Exercise description: Using the listing below, retype exactly the lines starting at the one with "Identify the click" and ending at the one with "NACIONAL (149, 1821)", and include both.

═════ Source material ═════

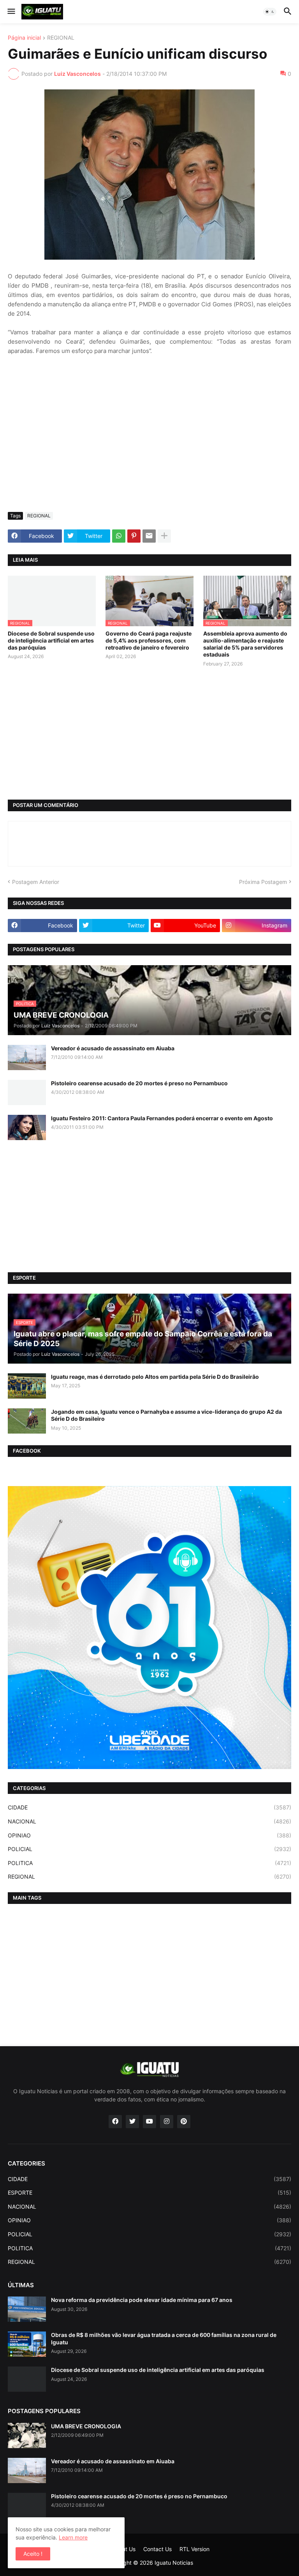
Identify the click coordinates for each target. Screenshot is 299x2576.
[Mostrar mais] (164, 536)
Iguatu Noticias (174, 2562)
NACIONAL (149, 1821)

═════
═════ Source material ═════

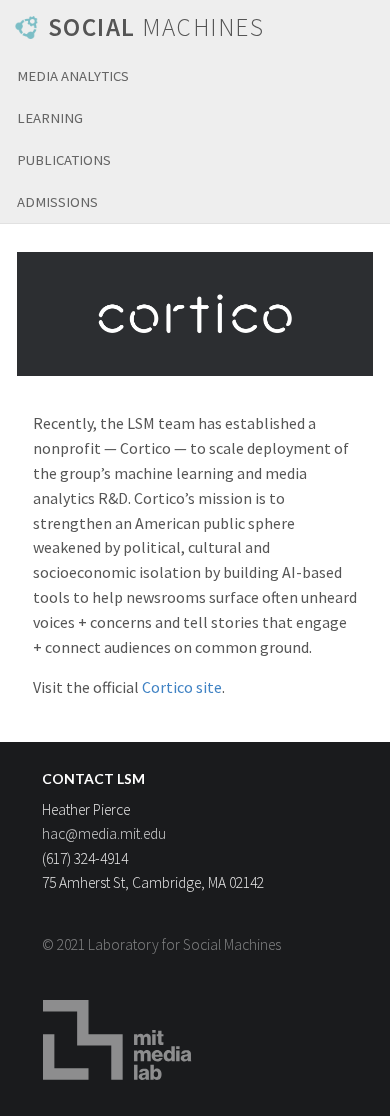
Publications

═════

Completed task:
Identify the click coordinates for each target. Screenshot is 299x2576.
[Mostrar mais] (164, 536)
Iguatu Noticias (174, 2562)
NACIONAL (149, 1821)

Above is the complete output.